Chronicle of Anna Magdalena Bach (1968) – July 15

Directed by Jean-Marie Straub and Danièle Huillet

Renowned harpsichordist Gustave Leonhardt plays—and plays as—Johann Sebastian Bach in Straub and Huillet’s remarkable film on the composer, based in part on a fictional journal by his second wife, and built around live-sound recordings of Leonhardt performing in the actual locations where his works originally premiered. Explaining their unique and radical reinvention of the oft-clichéd musician biopic, Straub explained: “The point of departure for our Chronicle of Anna Magdalena Bach was the idea of attempting to make a film in which we use music, not as accompaniment, nor as commentary, but as aesthetic material.”

 

Possession (1981) – July 15

Directed by Andrzej Żuławski

Żuławski’s one-of-a-kind genre pastiche has spy Sam Neill returning to his Berlin home from a mission abroad to discover that wife Isabelle Adjani wants suddenly to split up. 

 

Eyes Do Not Want to Close at All Times (1970) – July 21

Directed by Jean-Marie Straub and Danièle Huillet

Straub and Huillet’s first film shot in Italy, amidst the ruins of Rome’s Palatine Hill with a toga-clad cast, and their first in color, adapts Pierre Corneille’s Othon, a lesser-known 1664 drama describing the machinations and scheming that followed the death of Emperor Nero, as pretenders to the throne angle to fill the sudden power vacuum.
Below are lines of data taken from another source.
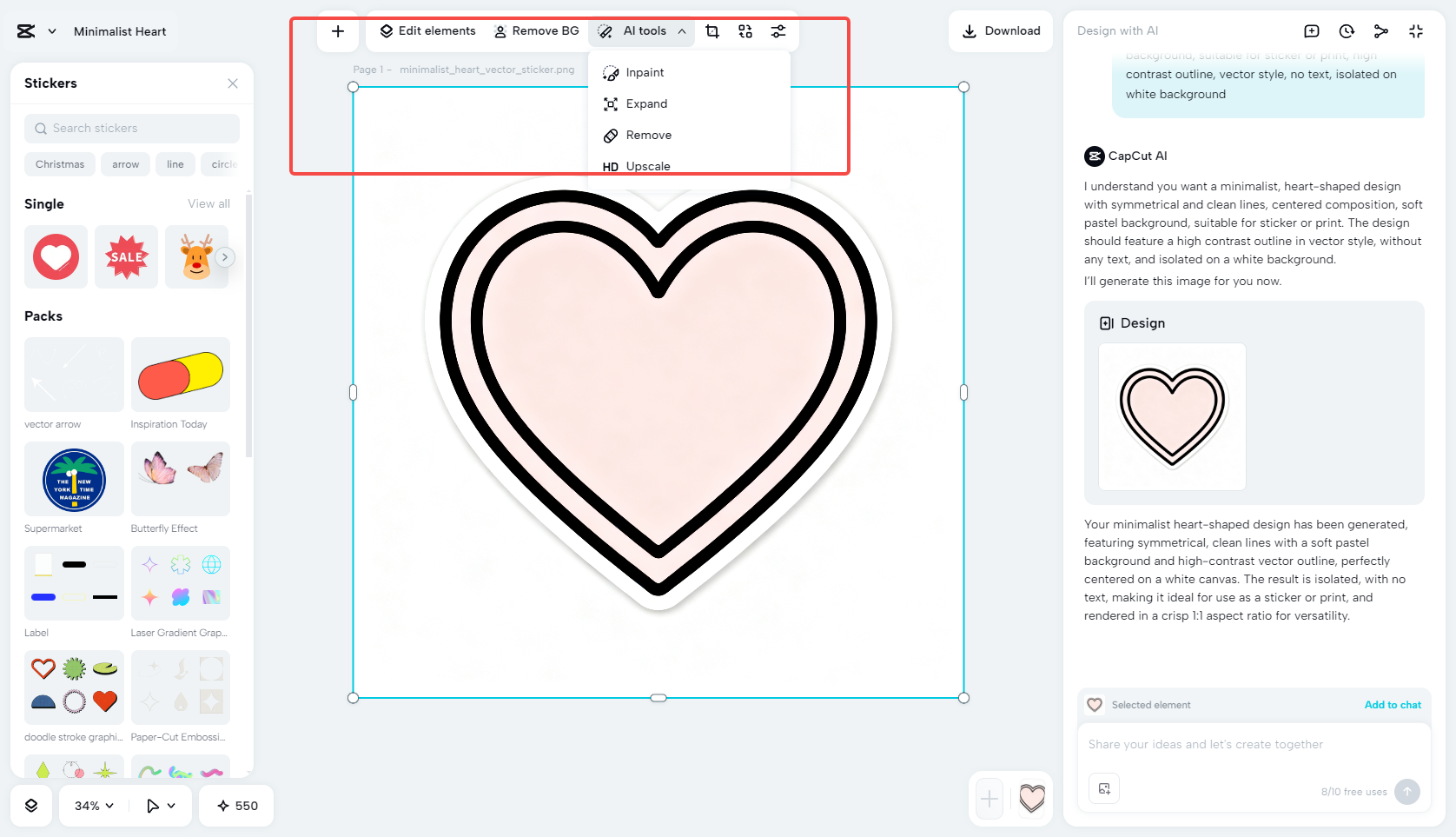Select the Upscale HD option
Viewport: 1456px width, 837px height.
pos(647,166)
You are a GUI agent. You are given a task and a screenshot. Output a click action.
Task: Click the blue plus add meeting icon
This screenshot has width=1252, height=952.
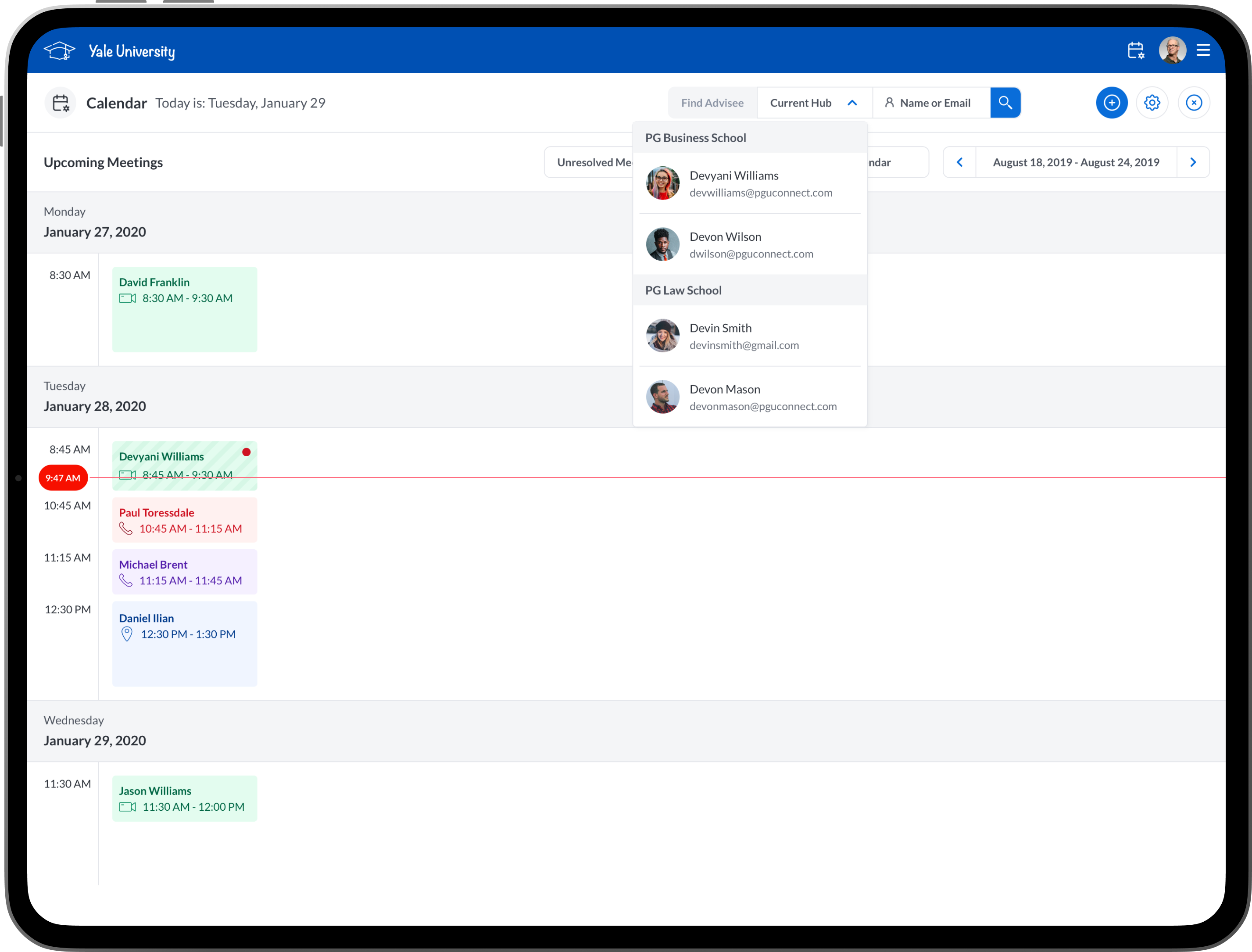[1112, 103]
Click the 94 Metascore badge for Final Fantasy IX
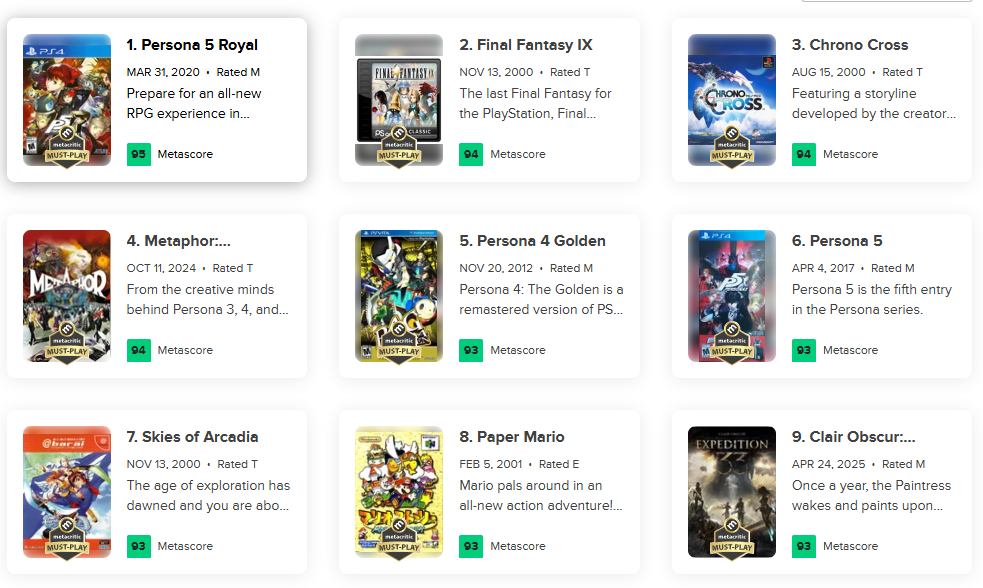983x588 pixels. point(471,154)
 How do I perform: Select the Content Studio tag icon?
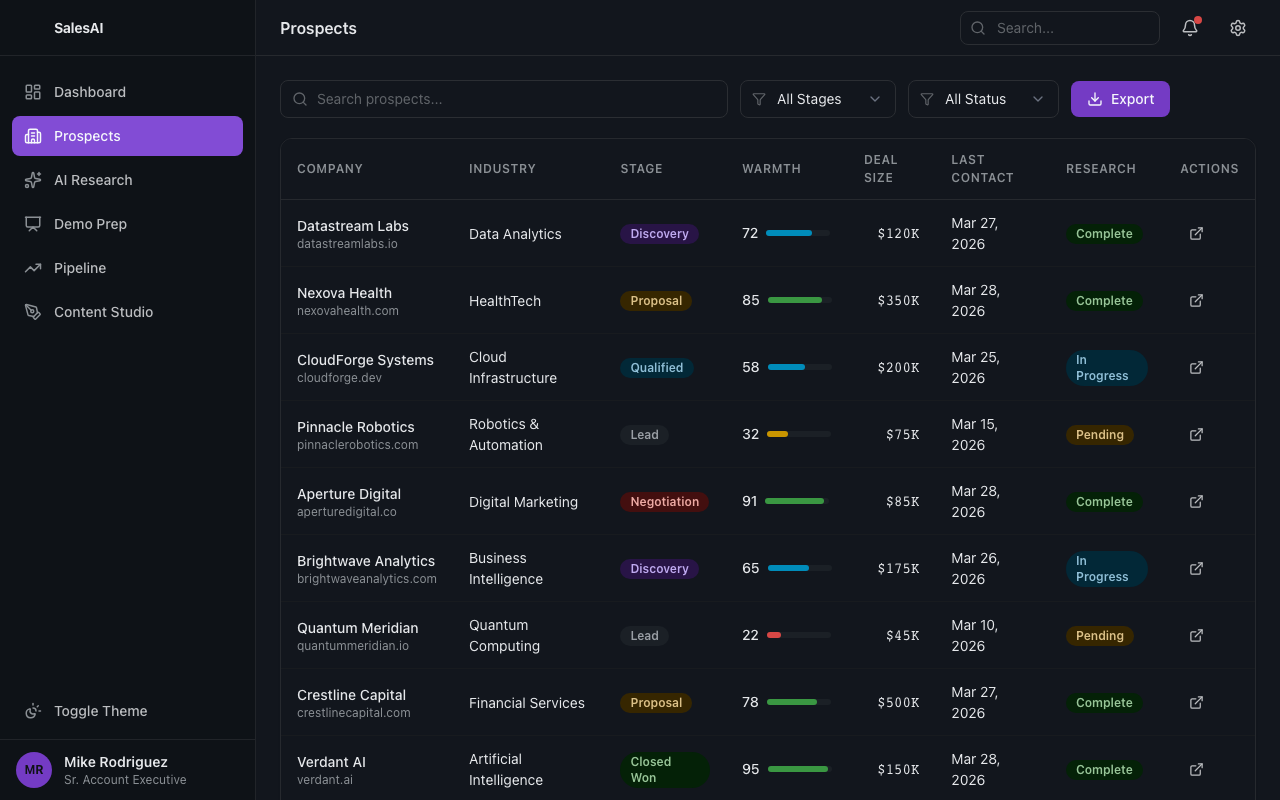pyautogui.click(x=33, y=312)
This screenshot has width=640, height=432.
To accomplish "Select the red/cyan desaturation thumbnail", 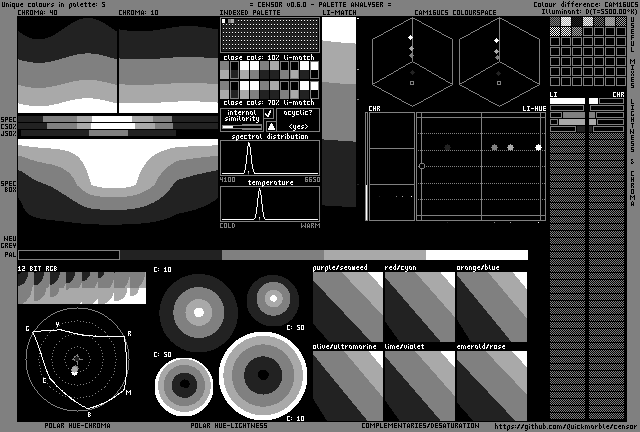I will point(419,307).
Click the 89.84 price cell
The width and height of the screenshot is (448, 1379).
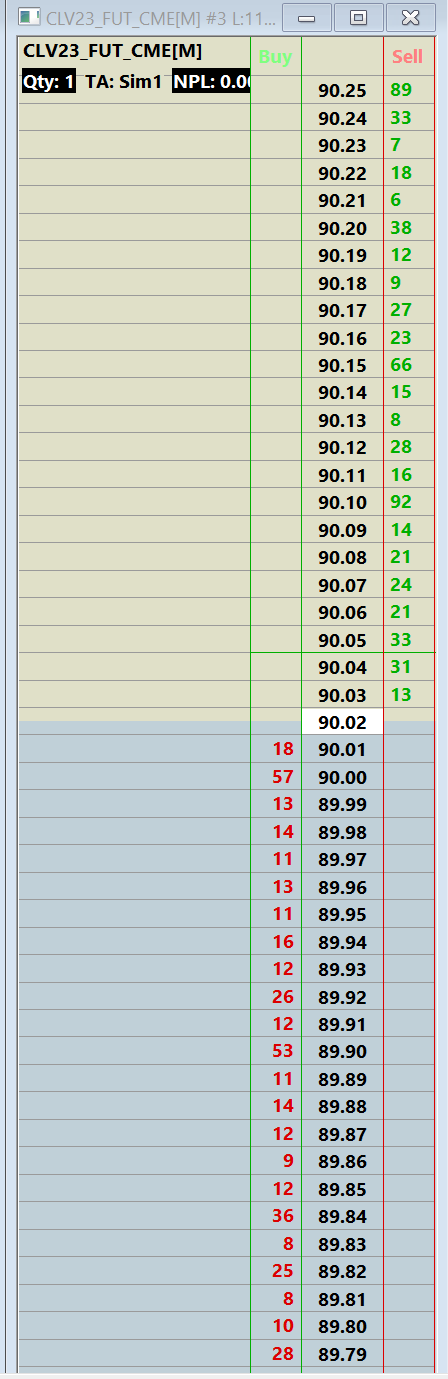point(342,1216)
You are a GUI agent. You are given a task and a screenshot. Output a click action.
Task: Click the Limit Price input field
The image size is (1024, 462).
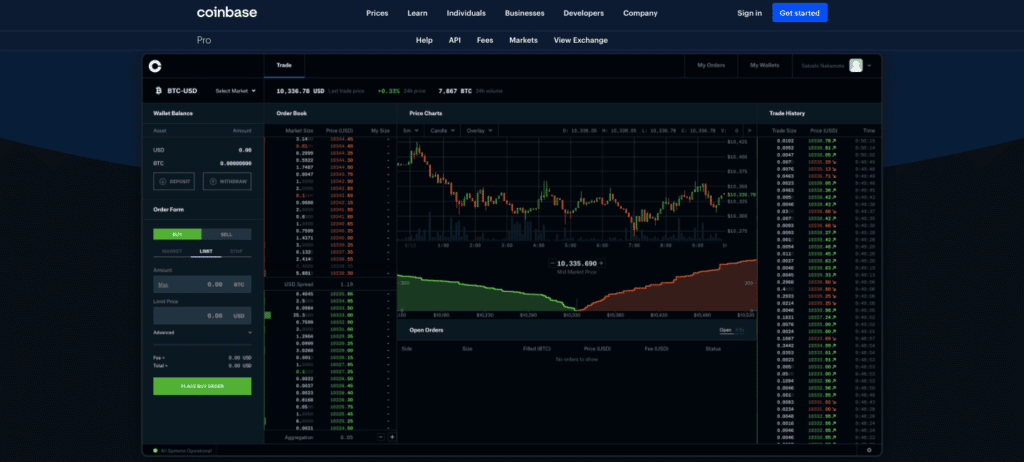click(202, 316)
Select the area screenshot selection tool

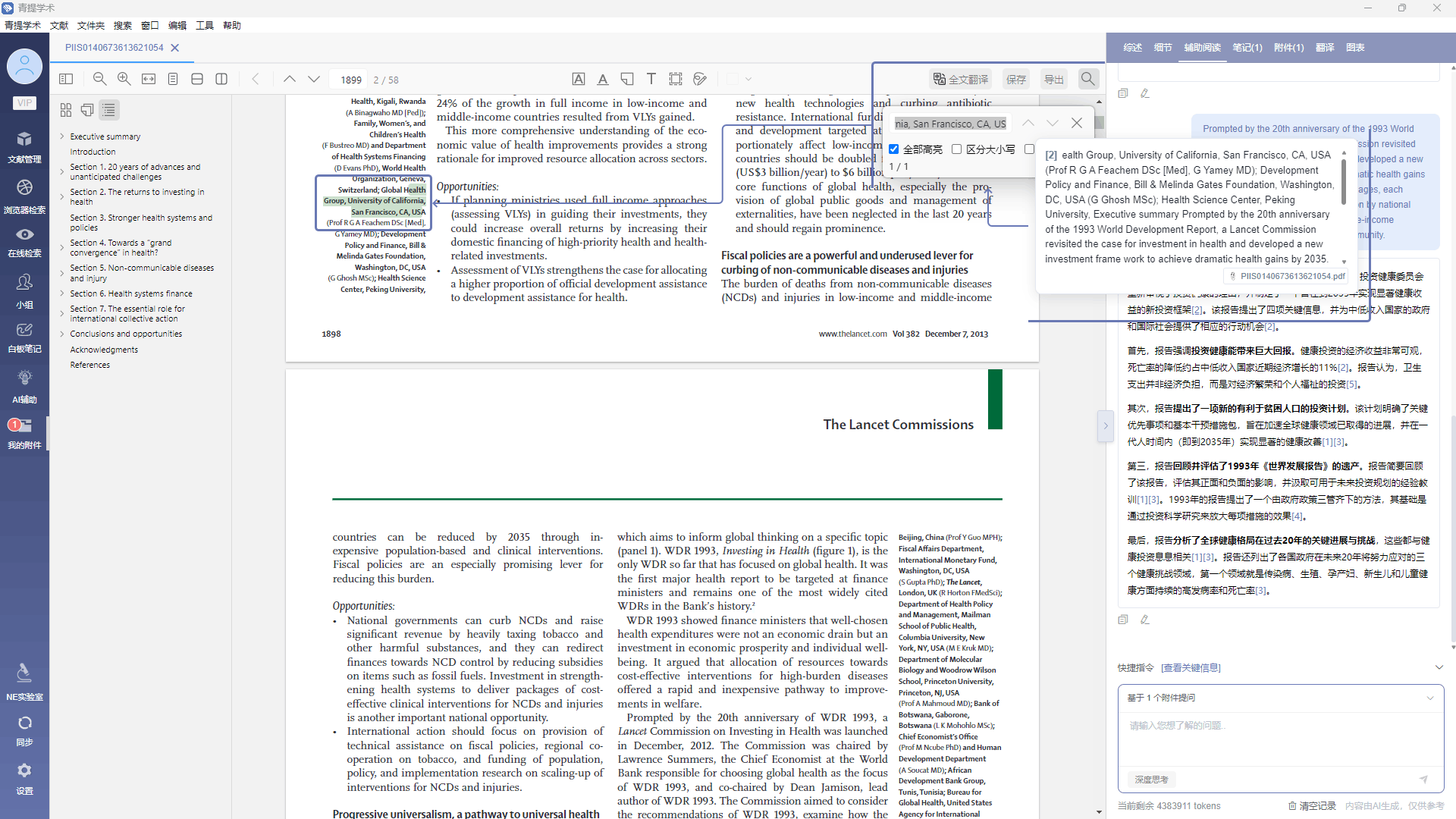tap(676, 79)
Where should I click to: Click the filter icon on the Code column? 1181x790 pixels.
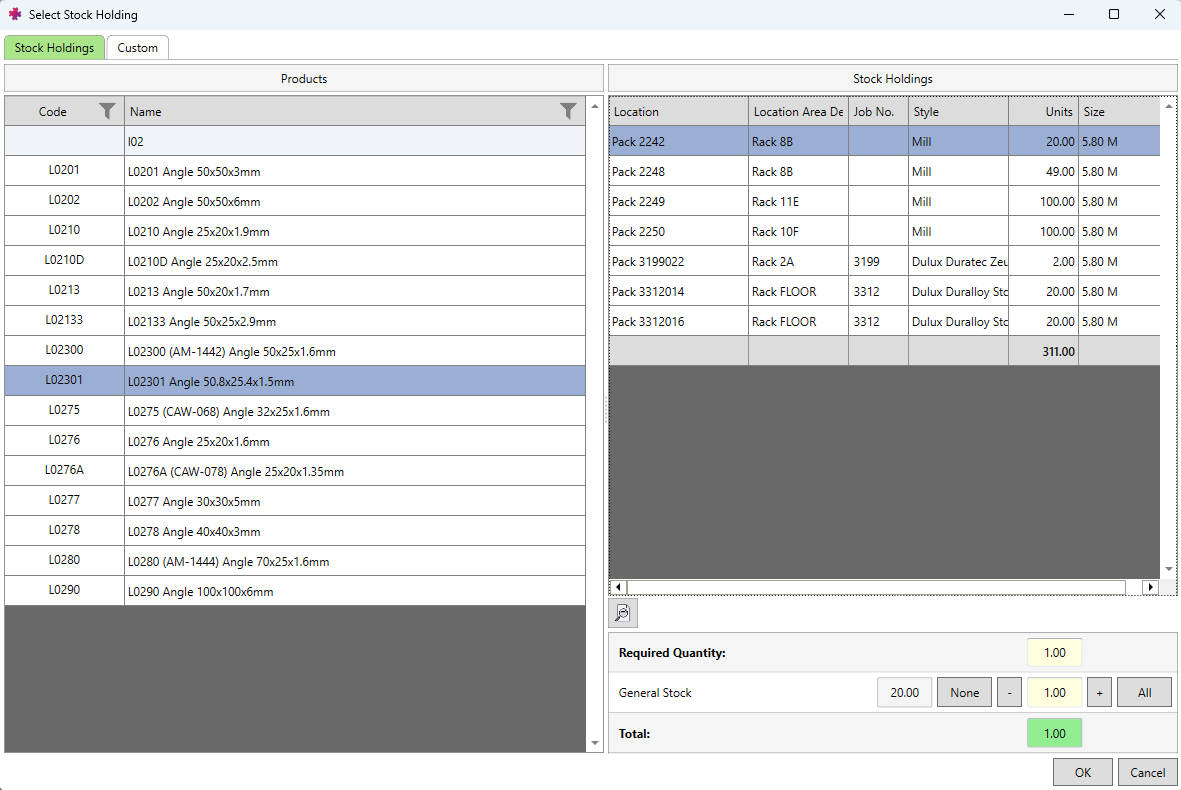(x=107, y=111)
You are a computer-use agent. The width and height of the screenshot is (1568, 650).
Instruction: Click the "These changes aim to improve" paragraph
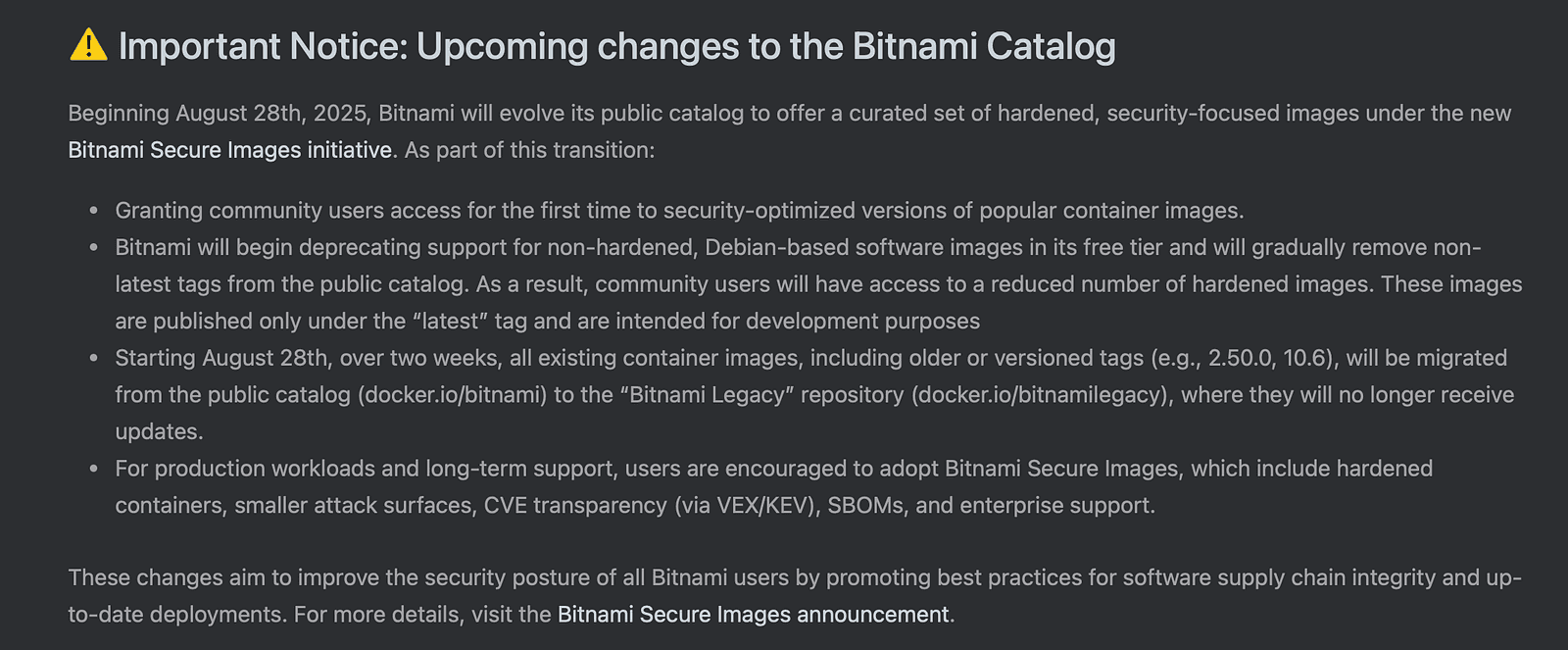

Of the plain, affectless performance of the text, Straub would write: “If at every moment one can keep one’s eyes and ears open to all of this, it’s possible to even find the film thrilling and note that everything here is information—even the purely sensual reality of the space which the actors leave empty at the end of each act.”

 

Stealing Beauty (1996) – July 21

Directed by Bertrand Bertolucci 

After the death of her poet mother, 19-year-old American Lucy (Liv Tyler) travels to a Tuscan villa near Siena owned by family friends in hopes of exploring her family’s history and reuniting with her first kiss, though soon finds herself contending with a crowded field of would-be suitors. Working in his native Italy for the first time in 15 years, and in his only collaboration with DP Darius Khondji, Bertolucci creates a film of warm, mellow light; lyrical grace notes; and exquisite performances from Tyler, Joseph Fiennes, Jeremy Irons, Rachel Weisz, and others.